İç Anadolu'da nisan mayıs zamanlarında yol kenarlarında bile çok tatlı bir kırmızı çiçek görürsünüz. Halk arasındaki ismiyle Kan damlası, ya da Adonis çiçeği..
Bu çiçeğin hikayesi de en az defne kadar güzeldir..
Kıbrıs'ta kralın bir oğlu vardır.. Adı Adonis.. Arkadaşları ona Pseudo-Apollodoros derler; Apollon'un taklidi, Dünya üzerindeki yüzü.. Gerçekten de söylenene göre Apollon kadar yakışıklı ve güzel görünümlüdür Adonis.
Herkesin olduğu gibi Adonis de yaşı geldiğinde onunla ilgilenen çok kız çıkmaya başlamıştır. Ancak Adonis hem kızları reddetmekte, hem de hayallerindeki kızı bulmaya çalışmaktadır..
Derken birgün bir nymphe görür. Gözleri kör edecek denli güzeldir nymphe kızı.. ve bir tanrı kızı kadar da farkındadır izlendiğinin..
Ancak Daphne hikayesindeki gibi bu kıza aşık bir kişi daha vardır: Apollon..
Apollon, "Derhal bırak o kızın peşini!" der.
Adonis ise, "Dönmeyi ayaklarıma sen anlatmak zorunda kalacaksın; çünkü bu kız, uzaklaşmanın ne demek olduğunu unutturdu!" diye cevap verdi.
Apollon bu cevaba hiddetlenir, "Öğrenmek istediğinden emin misin?" der.

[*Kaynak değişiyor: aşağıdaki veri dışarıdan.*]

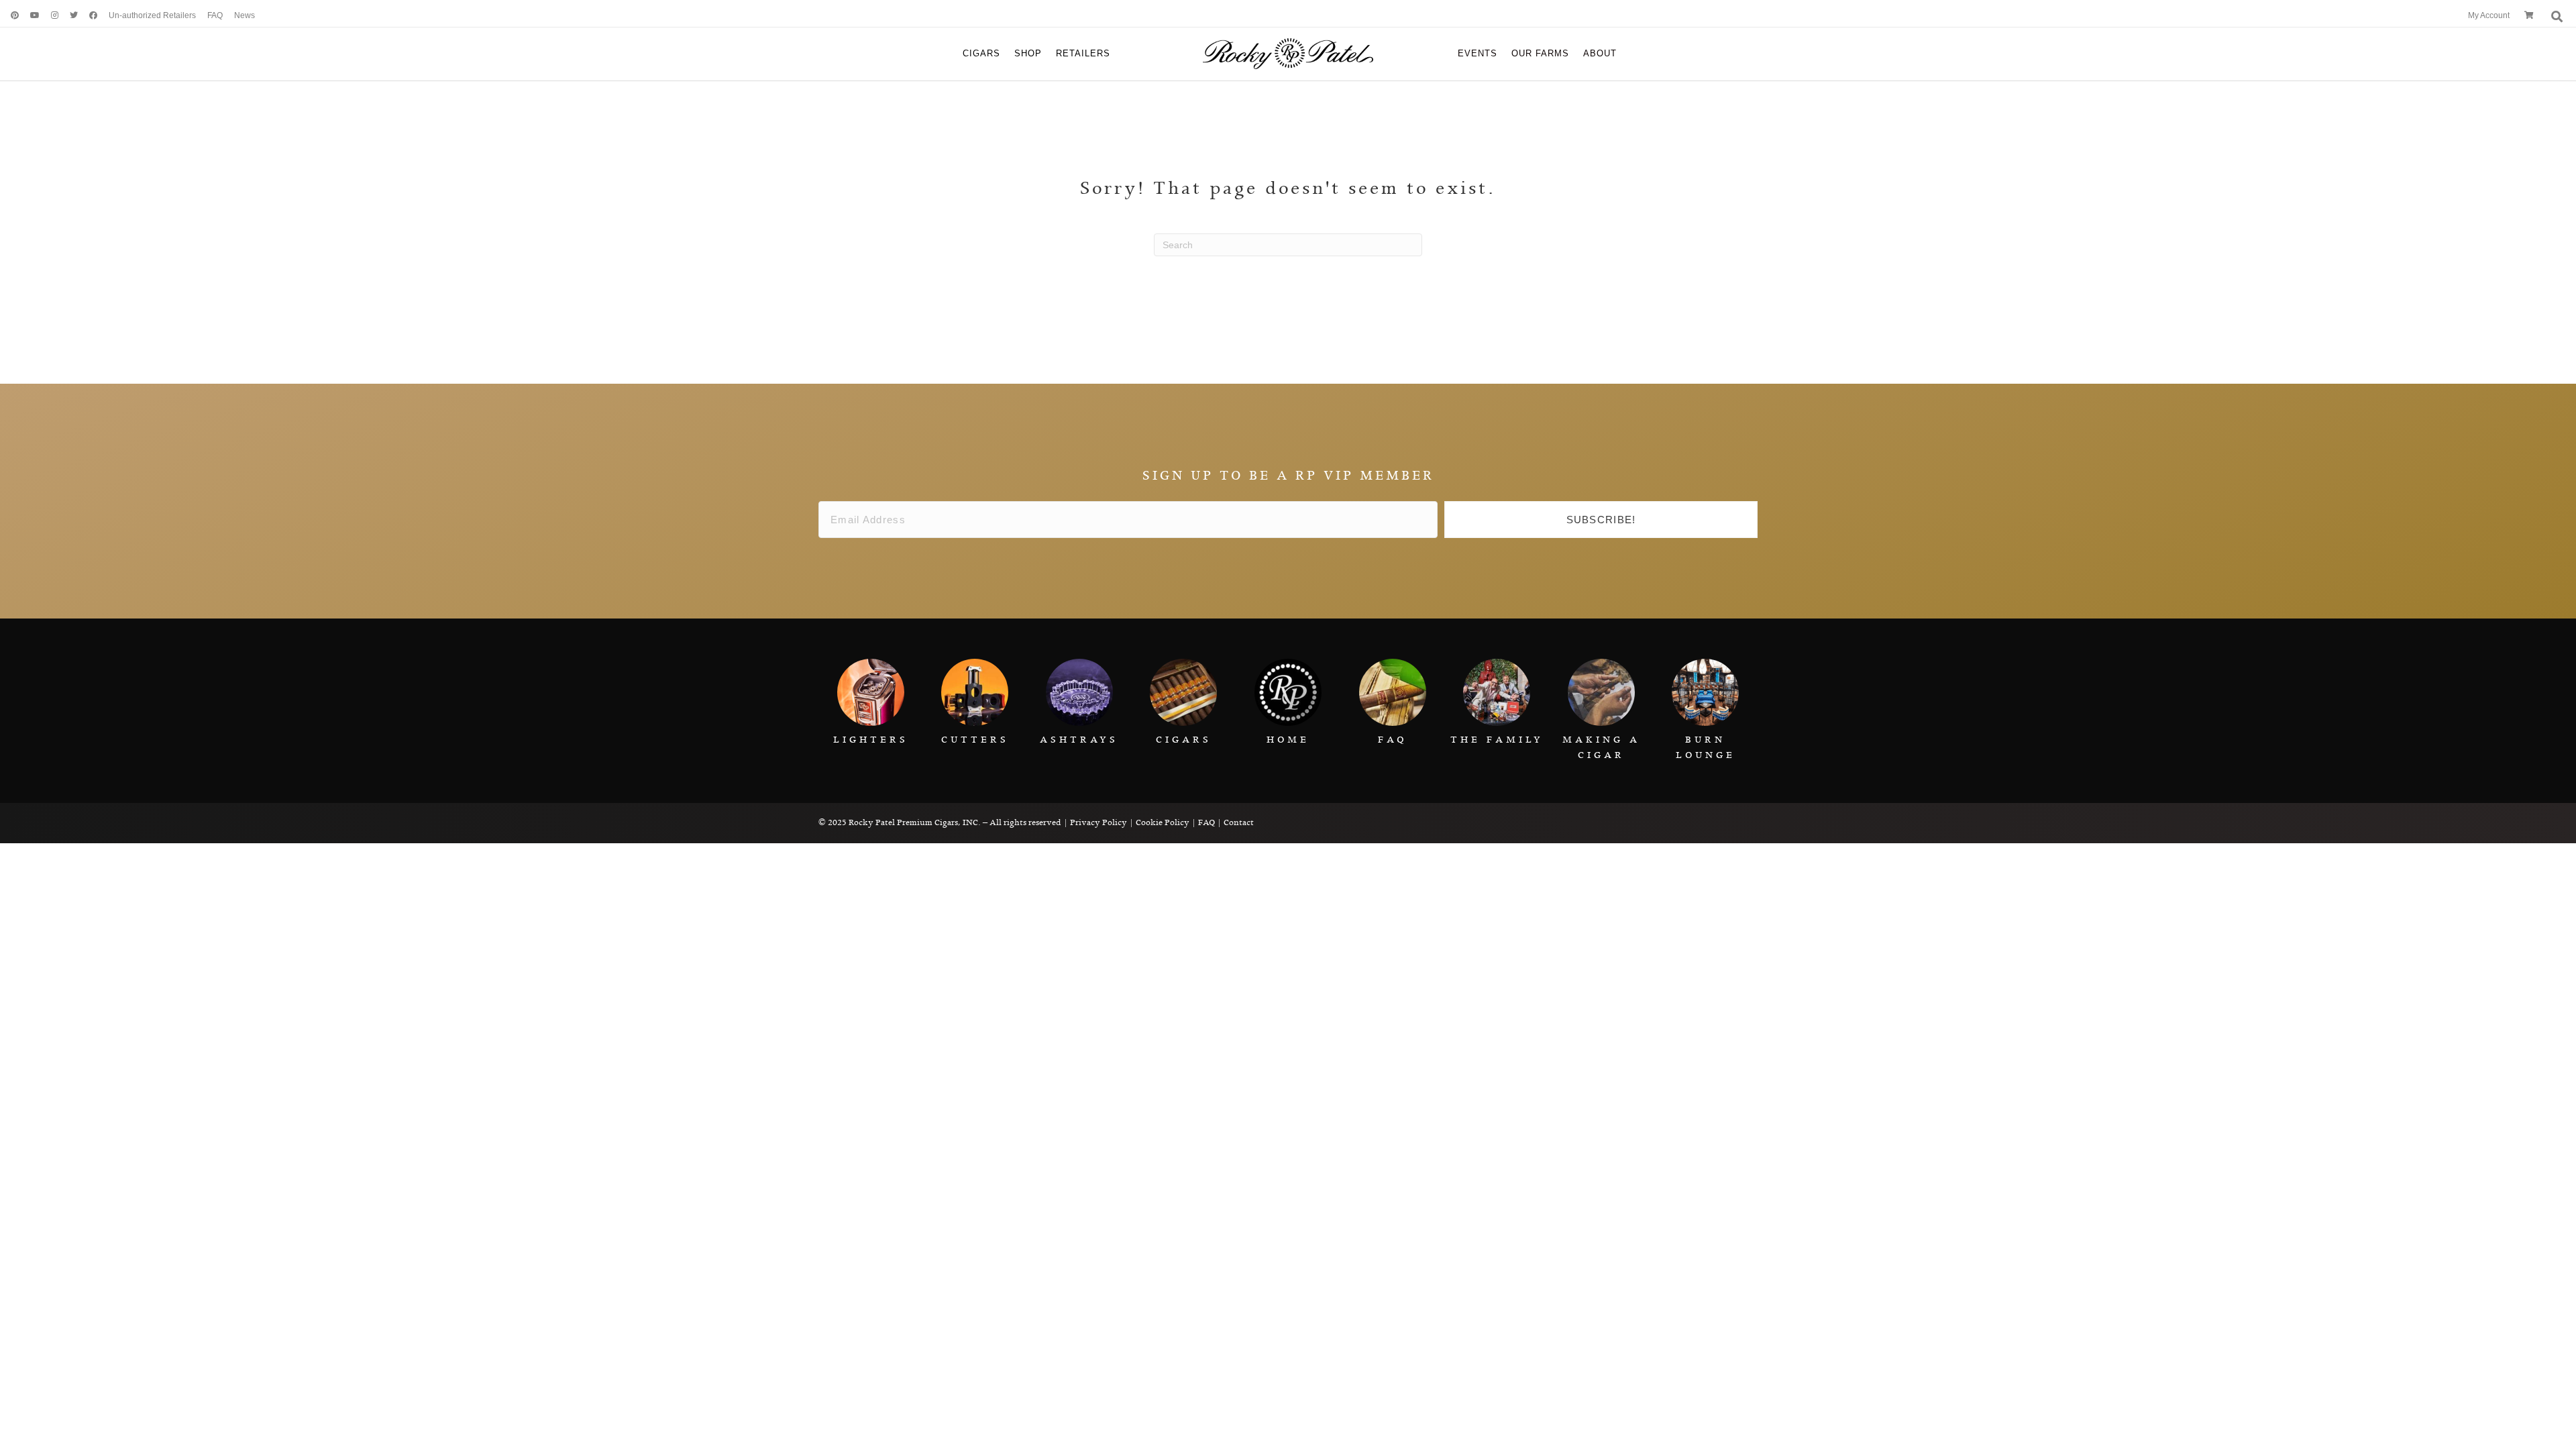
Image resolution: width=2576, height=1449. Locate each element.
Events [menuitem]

Nymphe de kayıtsız kalamaz bu olaylara. Bir tarafta bir tanrıya benzetilen genç bir prens vardır, diğer tarafta da prensin benzetildiği tanrı.
"Tartışmayı kesin hemen!" der, "Beni ilk gören prensi kabul ediyorum!"
Apollon bu sözlere dayanamaz, "Beni reddetmen mümkün olamaz!" diye haykırır; " Bir düellonun zamanı geldi anlaşılan!"
Adonis de gururunu ayaklar altına almayı reddeder ve düelloyu kabul eder..
Oldukça çetin geçer düello. Ancak Adonis bir insandır prens olmanın ötesinde. Apollon ise bir tanrı. Çok geçmeden Apollon güneş oklarını hazırlar, ve Adonis'i bu oklarla yaralar.
Öleceğini anlayan Adonis, kıza doğru sürünmeye başlar.. Yaralarından kan damlamaya başlamıştır.. Ve kıza ulaştığı anda son nefesini verir.
Nymphe ağlamaya başlar, "onun yerine beni alın!" diye haykırır. Tanrılar bu acıklı sahneye dayanamaz, ve erkeklik gücünü temsil etmesi için Adonis'i yanlarına almaya karar verirler. Nymphe bir anda ortadan yok olur, ve ikisi de Tanrılar katına çıkarlar.
Onlardan geriye kalan tek şey, Adonis'in yaralarından akan kan damlalarıdır. Onlar da bir süre sonra kan damlası isimi çiçeğe dönüşür..
Bu hikaye pek çok mitte geçmemekle birlikte, Kıbrıs Rum Kesimi'nde ve Girit'te iki tapınakta bulunan yazıtlarda geçmektedir.